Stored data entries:
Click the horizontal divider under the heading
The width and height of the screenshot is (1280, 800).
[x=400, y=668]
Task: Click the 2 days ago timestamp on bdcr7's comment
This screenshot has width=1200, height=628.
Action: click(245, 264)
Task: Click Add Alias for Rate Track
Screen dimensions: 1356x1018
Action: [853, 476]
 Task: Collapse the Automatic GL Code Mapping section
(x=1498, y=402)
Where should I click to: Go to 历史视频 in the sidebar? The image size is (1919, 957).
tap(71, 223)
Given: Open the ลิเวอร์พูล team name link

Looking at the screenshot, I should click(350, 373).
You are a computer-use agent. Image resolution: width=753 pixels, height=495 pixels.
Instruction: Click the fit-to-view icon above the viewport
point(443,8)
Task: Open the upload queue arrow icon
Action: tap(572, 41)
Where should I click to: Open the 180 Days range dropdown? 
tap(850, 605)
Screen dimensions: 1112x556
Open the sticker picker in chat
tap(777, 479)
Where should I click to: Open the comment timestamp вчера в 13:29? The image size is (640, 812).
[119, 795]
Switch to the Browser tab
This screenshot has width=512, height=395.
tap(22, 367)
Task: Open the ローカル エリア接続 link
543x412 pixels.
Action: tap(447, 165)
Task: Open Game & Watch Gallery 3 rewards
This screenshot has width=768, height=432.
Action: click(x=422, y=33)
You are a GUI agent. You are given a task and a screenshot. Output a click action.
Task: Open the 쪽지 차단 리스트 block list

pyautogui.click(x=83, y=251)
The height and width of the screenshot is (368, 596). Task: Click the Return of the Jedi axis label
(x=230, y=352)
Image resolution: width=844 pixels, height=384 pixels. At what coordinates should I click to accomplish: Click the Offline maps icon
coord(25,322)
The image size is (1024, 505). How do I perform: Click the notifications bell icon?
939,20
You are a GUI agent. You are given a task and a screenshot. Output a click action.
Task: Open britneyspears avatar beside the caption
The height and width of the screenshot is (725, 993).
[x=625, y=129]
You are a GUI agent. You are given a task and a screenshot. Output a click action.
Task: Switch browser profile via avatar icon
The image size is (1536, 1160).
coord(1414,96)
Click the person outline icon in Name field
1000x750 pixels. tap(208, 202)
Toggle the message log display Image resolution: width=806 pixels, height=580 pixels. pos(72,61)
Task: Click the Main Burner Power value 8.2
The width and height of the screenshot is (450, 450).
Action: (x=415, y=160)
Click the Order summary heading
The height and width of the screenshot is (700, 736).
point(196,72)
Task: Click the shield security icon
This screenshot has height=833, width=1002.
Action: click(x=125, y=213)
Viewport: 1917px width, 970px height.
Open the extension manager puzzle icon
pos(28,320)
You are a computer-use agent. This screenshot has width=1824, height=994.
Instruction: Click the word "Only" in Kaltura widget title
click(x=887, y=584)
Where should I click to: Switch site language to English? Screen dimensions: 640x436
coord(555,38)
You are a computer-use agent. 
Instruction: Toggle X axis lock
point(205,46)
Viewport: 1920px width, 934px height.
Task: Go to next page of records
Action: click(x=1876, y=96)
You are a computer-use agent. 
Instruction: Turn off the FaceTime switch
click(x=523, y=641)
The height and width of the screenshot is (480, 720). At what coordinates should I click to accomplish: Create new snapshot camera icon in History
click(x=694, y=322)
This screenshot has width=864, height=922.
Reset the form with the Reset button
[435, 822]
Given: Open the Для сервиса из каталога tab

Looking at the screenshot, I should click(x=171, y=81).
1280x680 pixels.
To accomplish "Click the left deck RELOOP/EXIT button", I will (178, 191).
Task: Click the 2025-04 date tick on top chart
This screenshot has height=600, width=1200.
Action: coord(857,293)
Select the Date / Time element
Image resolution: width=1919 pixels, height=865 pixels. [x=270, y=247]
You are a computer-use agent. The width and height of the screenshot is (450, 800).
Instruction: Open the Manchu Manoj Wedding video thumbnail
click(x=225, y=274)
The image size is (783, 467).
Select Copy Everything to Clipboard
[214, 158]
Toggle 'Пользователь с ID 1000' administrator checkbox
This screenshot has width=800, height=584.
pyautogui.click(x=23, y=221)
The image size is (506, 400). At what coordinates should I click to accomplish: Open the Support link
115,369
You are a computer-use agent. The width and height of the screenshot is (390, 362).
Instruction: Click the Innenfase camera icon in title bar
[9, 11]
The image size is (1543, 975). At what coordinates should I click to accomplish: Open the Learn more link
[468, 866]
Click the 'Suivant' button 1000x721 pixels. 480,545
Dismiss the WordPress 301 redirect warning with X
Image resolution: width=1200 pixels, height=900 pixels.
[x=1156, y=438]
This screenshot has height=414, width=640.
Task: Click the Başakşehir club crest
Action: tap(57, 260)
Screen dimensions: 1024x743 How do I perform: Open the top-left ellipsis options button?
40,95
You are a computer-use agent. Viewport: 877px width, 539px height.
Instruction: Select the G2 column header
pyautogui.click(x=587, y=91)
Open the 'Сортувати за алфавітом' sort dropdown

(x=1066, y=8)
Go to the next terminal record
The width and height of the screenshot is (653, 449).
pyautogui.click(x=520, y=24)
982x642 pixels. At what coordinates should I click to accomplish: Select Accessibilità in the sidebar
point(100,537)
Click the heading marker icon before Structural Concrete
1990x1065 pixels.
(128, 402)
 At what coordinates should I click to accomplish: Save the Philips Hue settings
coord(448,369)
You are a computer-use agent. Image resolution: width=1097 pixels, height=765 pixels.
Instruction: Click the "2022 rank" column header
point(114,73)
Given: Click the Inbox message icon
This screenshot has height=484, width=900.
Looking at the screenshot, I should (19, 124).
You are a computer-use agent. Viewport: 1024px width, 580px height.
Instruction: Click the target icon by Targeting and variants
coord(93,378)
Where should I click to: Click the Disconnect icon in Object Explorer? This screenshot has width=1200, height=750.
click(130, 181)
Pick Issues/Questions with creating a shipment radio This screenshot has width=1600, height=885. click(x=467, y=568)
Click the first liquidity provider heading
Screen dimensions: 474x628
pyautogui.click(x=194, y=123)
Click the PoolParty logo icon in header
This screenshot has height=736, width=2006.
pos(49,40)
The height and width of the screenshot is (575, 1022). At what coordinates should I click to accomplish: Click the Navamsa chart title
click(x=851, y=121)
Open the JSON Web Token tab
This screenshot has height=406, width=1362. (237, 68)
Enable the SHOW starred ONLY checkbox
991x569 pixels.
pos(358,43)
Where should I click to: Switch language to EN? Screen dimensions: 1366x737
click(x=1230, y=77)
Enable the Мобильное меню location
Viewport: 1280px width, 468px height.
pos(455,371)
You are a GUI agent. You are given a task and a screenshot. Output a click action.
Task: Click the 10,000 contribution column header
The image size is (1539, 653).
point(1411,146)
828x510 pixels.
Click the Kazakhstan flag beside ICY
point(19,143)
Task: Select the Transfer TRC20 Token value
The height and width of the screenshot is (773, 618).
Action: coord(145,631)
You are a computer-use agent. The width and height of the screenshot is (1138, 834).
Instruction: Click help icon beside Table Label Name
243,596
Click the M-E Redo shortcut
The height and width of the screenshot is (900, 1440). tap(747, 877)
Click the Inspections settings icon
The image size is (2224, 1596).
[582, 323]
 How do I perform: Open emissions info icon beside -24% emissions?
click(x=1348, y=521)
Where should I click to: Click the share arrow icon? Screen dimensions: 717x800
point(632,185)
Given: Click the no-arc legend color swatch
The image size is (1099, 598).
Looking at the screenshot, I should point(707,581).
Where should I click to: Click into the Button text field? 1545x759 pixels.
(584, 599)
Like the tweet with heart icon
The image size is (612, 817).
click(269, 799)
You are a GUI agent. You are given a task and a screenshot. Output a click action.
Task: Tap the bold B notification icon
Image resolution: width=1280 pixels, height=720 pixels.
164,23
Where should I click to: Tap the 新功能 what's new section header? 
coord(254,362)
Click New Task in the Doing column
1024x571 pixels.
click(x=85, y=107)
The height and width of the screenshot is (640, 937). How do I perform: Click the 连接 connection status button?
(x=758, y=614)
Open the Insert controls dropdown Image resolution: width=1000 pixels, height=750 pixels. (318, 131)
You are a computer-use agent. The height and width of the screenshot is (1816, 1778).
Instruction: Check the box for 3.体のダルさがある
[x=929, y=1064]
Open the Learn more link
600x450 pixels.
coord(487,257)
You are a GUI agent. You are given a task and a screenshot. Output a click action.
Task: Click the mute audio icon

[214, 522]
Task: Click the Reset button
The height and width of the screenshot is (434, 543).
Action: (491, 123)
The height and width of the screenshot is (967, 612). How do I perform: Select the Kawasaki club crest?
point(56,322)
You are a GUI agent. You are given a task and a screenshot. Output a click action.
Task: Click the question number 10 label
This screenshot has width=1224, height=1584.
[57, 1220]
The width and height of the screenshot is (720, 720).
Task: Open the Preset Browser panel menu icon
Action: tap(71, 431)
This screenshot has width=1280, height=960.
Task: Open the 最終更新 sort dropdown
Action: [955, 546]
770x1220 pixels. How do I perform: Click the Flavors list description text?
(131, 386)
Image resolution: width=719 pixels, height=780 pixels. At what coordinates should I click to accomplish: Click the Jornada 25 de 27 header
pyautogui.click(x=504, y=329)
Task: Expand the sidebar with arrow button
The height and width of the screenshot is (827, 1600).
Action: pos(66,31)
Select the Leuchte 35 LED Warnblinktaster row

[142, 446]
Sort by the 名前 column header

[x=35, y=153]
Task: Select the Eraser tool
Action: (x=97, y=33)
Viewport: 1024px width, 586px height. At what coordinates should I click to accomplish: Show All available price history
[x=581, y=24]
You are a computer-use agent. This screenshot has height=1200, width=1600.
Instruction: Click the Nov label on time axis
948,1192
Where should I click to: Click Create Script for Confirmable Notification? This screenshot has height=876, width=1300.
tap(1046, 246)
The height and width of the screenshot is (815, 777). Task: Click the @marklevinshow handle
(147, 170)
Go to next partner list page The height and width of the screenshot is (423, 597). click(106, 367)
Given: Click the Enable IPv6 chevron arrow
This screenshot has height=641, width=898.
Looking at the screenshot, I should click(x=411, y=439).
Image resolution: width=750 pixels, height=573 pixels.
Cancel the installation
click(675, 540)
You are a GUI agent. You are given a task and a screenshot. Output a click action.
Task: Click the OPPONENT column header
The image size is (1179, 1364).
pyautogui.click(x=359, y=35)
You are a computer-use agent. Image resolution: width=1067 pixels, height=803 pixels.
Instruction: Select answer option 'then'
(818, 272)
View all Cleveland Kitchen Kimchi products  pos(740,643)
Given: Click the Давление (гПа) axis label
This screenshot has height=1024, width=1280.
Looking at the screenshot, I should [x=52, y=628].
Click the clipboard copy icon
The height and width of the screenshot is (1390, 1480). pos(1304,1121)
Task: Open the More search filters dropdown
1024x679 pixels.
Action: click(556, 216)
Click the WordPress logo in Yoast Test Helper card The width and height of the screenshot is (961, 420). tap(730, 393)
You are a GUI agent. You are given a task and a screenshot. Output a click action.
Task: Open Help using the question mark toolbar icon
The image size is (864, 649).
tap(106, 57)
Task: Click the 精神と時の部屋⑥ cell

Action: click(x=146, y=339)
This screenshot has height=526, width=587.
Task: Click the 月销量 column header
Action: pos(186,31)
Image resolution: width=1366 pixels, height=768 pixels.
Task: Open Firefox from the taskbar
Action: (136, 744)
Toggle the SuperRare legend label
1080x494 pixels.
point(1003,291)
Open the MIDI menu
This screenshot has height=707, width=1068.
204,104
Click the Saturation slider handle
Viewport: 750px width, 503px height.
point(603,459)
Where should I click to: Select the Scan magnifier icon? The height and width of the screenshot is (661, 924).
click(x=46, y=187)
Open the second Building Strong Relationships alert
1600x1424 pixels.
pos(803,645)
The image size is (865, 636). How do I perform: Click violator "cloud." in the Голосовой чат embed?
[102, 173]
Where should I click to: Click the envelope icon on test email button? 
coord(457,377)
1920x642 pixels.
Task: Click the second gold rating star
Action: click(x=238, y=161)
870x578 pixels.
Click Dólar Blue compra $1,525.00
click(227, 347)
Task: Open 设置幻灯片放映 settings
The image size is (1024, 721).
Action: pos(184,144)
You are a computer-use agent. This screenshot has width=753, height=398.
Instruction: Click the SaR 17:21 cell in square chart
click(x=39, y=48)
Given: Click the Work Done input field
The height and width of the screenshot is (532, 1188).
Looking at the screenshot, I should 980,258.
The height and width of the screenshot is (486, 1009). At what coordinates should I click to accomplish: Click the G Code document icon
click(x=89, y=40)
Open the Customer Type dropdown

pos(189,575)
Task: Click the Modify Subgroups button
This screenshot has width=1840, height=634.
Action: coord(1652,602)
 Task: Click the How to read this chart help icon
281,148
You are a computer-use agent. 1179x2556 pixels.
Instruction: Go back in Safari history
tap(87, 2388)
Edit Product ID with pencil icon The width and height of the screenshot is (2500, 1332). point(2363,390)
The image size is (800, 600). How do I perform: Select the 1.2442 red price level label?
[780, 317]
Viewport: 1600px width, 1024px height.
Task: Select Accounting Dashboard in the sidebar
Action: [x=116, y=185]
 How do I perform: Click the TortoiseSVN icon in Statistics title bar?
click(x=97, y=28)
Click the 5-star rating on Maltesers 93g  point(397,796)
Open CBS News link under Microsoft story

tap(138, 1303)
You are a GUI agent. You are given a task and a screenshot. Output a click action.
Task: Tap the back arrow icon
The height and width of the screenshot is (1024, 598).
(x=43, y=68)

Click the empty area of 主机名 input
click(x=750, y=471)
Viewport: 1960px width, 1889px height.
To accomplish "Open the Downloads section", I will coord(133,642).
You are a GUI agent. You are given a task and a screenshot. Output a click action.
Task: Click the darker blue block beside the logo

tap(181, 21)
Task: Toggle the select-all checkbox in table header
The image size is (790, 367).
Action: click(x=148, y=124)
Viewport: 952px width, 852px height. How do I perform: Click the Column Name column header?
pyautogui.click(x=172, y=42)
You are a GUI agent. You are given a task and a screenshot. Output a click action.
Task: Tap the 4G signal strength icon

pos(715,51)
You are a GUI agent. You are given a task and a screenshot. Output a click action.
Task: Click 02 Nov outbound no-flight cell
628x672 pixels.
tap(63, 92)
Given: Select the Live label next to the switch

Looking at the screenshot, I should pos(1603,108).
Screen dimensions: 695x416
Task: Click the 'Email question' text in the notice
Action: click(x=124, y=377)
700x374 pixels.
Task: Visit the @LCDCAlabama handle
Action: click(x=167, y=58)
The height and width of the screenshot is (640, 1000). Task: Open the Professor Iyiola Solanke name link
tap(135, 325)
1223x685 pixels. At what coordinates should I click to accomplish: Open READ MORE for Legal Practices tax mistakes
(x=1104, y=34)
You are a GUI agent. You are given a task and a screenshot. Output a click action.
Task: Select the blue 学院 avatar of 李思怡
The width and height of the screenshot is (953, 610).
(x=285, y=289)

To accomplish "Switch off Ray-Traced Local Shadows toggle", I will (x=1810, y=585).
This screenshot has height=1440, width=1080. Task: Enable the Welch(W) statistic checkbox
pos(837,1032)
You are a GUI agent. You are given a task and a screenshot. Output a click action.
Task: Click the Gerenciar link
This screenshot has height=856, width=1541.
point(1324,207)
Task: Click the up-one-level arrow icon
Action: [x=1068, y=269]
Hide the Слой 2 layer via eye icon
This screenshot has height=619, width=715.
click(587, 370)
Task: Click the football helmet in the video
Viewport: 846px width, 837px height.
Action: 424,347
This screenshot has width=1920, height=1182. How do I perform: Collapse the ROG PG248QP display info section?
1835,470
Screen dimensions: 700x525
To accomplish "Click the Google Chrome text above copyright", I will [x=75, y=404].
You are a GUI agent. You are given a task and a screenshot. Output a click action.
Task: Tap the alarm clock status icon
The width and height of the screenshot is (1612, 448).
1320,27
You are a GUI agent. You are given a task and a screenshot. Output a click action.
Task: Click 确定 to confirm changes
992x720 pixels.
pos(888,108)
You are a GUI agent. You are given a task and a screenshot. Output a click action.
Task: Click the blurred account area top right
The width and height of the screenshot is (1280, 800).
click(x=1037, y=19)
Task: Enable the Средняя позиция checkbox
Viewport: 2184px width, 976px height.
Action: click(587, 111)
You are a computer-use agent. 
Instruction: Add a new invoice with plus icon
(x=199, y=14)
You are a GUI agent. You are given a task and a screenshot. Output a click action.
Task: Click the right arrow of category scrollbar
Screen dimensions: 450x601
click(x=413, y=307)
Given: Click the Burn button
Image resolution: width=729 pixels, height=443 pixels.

Problem to work on: Examine the records and pull out every line where the string "value" occurs.

Result below:
Task: Click the Main Burner Power value 8.2
Task: Select the Transfer TRC20 Token value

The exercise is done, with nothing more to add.